You may recall, FCC Commissioner Michael O’Rielly recently issued a statement that outlined registration procedures for Environmental Sensing Capability (ESC) certification:
“Environmental Sensing Capability (ESC) systems are a key component to permit sharing and robust use of the 3.5 GHz band (CBRS). Today’s Public Notice outlining details of the sensor registration procedures for obtaining ESC network certification is one of the last steps before making the band fully operational and open for business. If all goes well, ESCs could be certified by the end of the year or very early 2019.”
This news is one small step in the industry’s giant leap toward CBRS commercialization, and we’re excited to see the ongoing progression, as we are more than ready to go.
When we set out on this journey, we knew there would be no SAS solution without an ESC network – both are required to commercialize CBRS. That’s why we built a Spectrum Controller that contains both elements, and, if you read my last post, you know that our team has been implementing on our ESC network for the past two years. As a critical component for securing access to valuable spectrum for commercial applications, our focus has been on getting it just right. Our ESC sites, which were carefully selected, can be found along the east and west coasts of the United States. They are located close to the shoreline but can withstand quite a bit. Their ruggedized exterior allows them to endure even the most extreme conditions, including the Category 4 storm Hurricane Michael in Florida and the California Wildfires. While hundreds of thousands were impacted in many ways during these disasters, including lack of cell phoneservice to reach others, our sites stood strong through the wind and fire. Pictured above on the roof of a west coast landmark, our ESC maintained power with battery backup as the fire raged. This holds a lot of promise for future similar events.

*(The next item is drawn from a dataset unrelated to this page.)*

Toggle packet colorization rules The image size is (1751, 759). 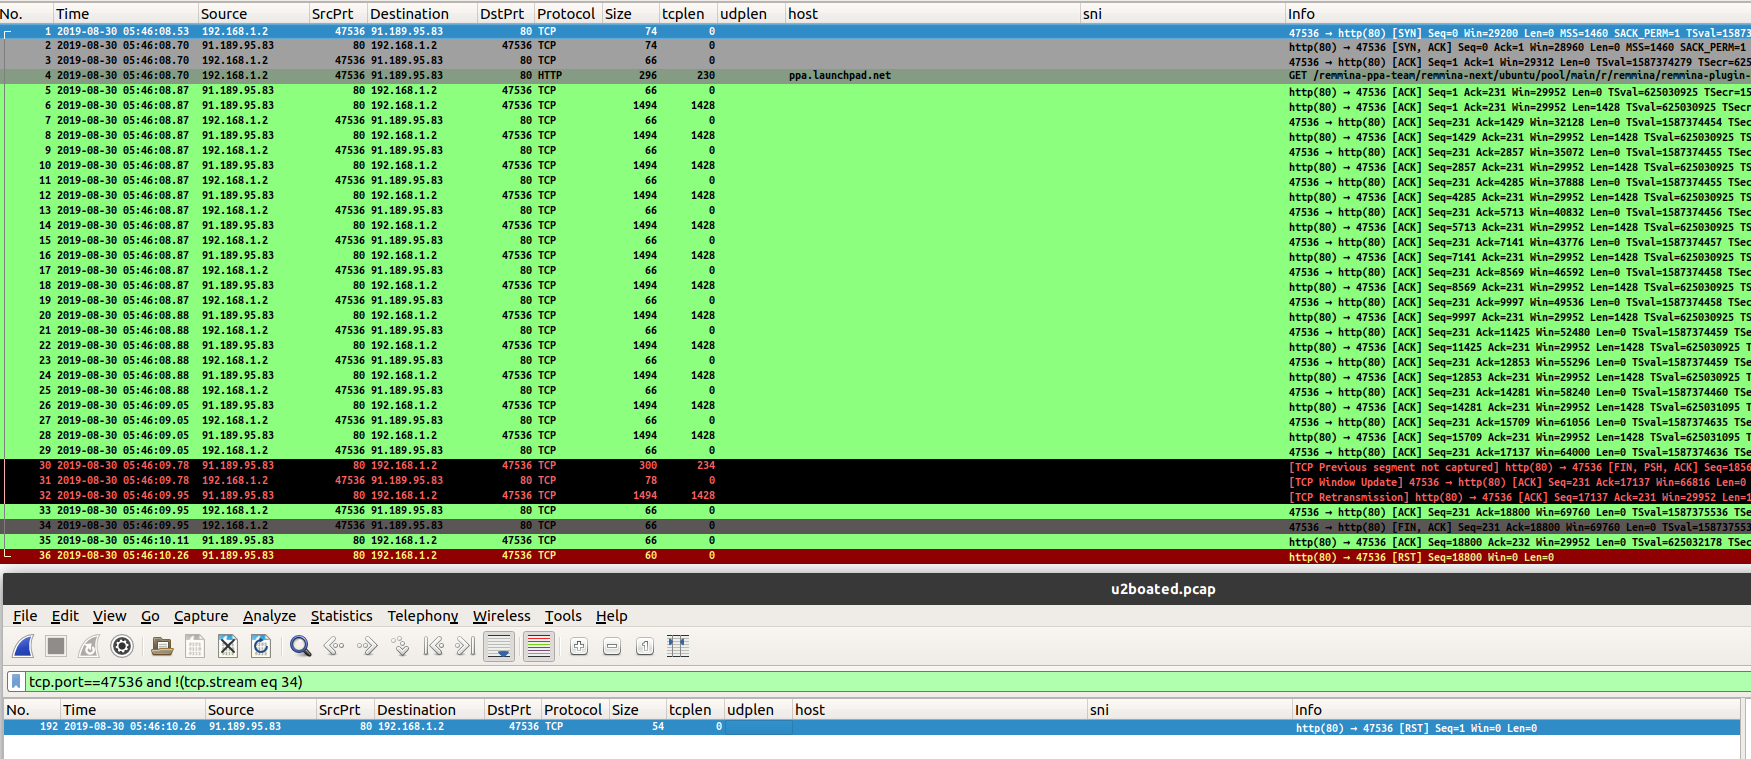[x=539, y=647]
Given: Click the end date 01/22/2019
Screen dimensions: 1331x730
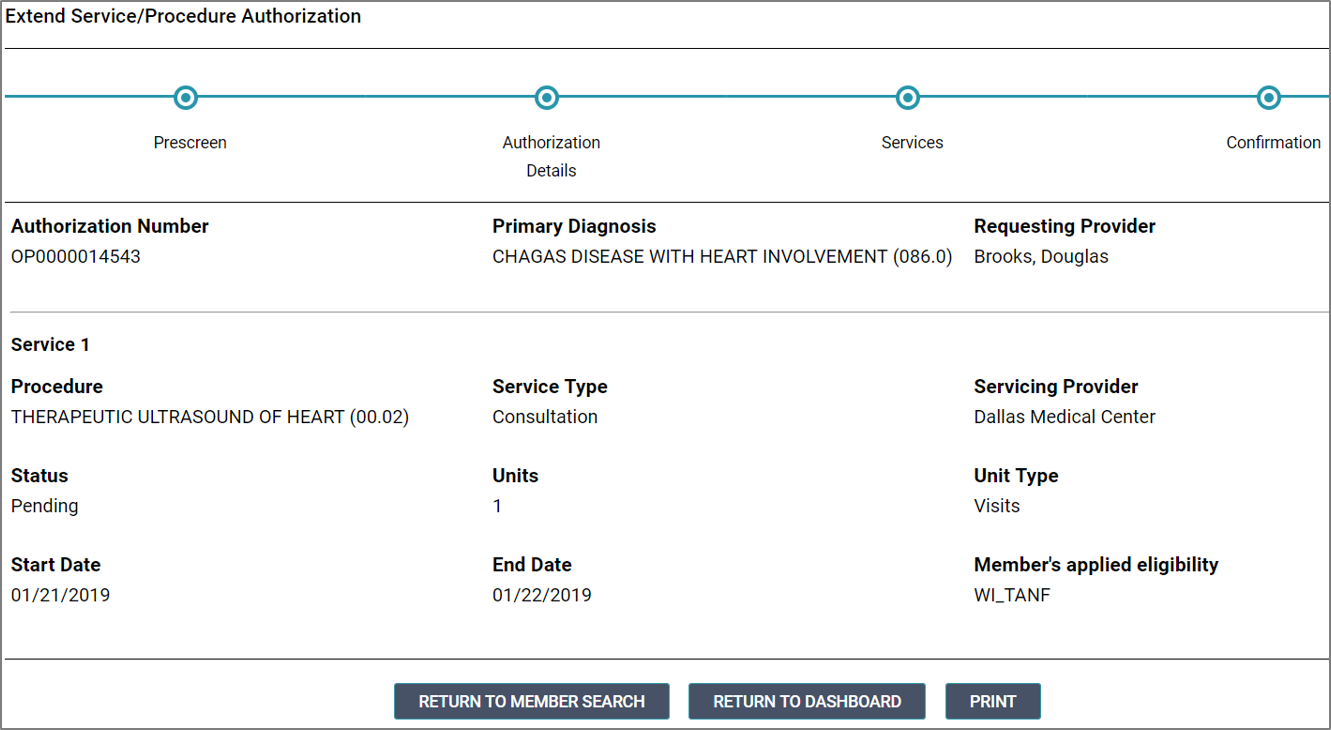Looking at the screenshot, I should [x=542, y=596].
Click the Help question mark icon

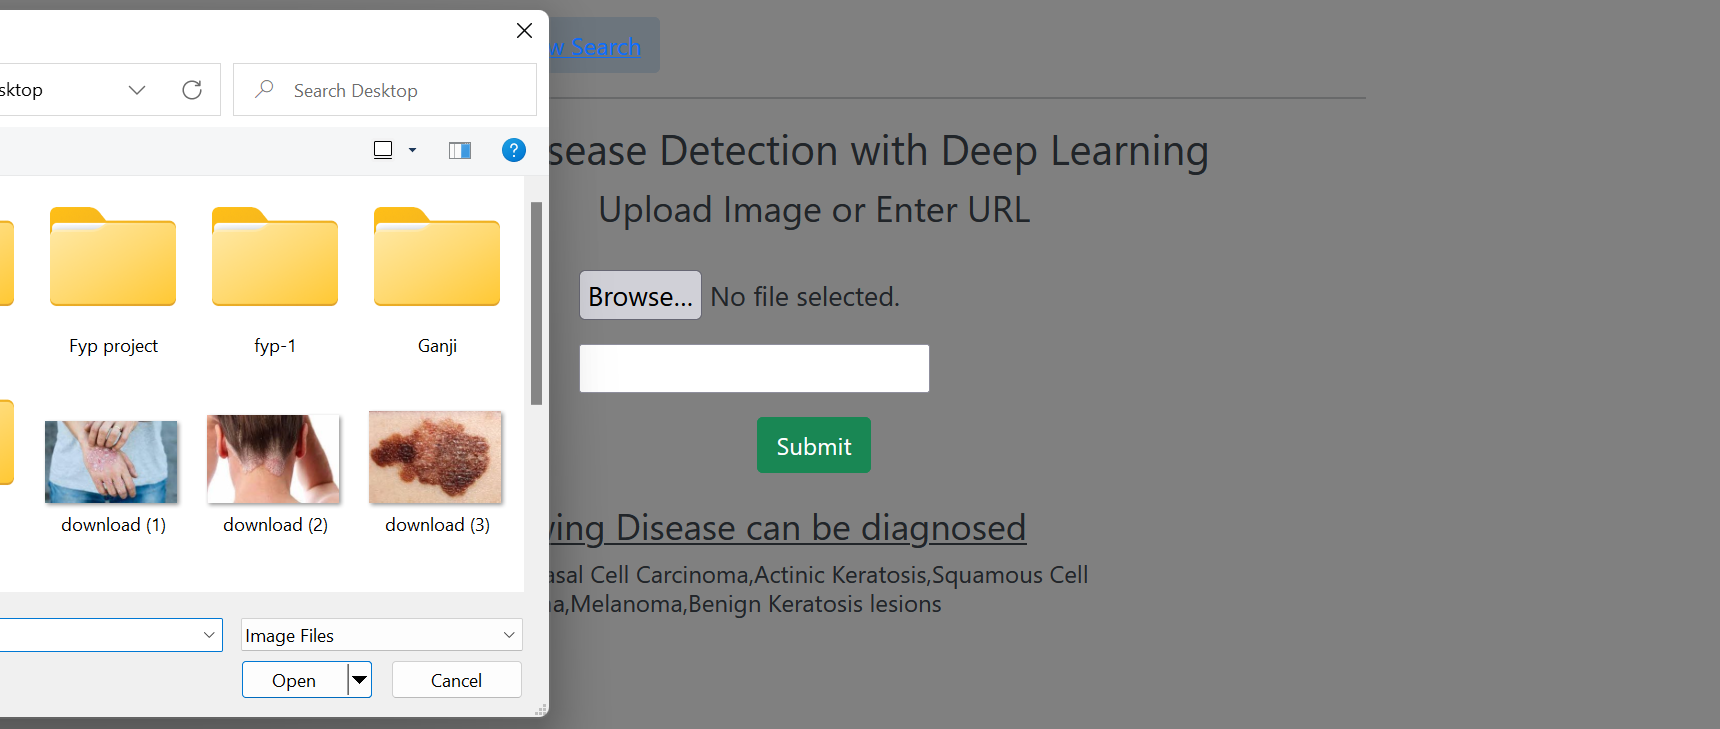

It’s clear that we are leading the wave in the reach and readiness of this infrastructure in the U.S., with the technology developed, site locations for Dynamic Protection Areas (DPA) secured, and ESC sensors at the ready for final installation. As we deploy the ESC network we need to demonstrate that the sites we have selected enable us to fully monitor the DPA for the presence of a federal incumbent.
These new procedures, published by the FCC, lay out how to get formal approval of our DPA site builds and register ESC sensor site locations. The registrations must describe in detail the DPAs that will be made available and protected, as well as provide the RF site configuration details to demonstrate compliance with NTIA’s guidance. We are already one step ahead. Our ESC network has gone through certification testing, and we are thrilled with what we saw in the lab testing. Now that the FCC is accepting registrations to process on a rolling basis, we are going to send several DPA submissions over for formal review.
While the speed to market has caught a few by surprise, we are very much on track to have our highly available, fully redundant ESC network in place in Q1 2019, enabling customers to access all 150MHz of GAA spectrum. In fact, we will very soon file ESC registration for more than 30 DPAs. In addition, our robust ICD application says it all. We have 15 customers and 15 partners planning initial commercial deployments at 16,000 sites across 47 states over the next six months. This, along with the fact that the approval process we proposed for ESC certification was adopted by the FCC, underscores how we are continuing to lead the wave in CBRS commercialization.
Image: Our ESC sites are built to withstand extreme conditions, including wildfires like the ones that recently swept across California.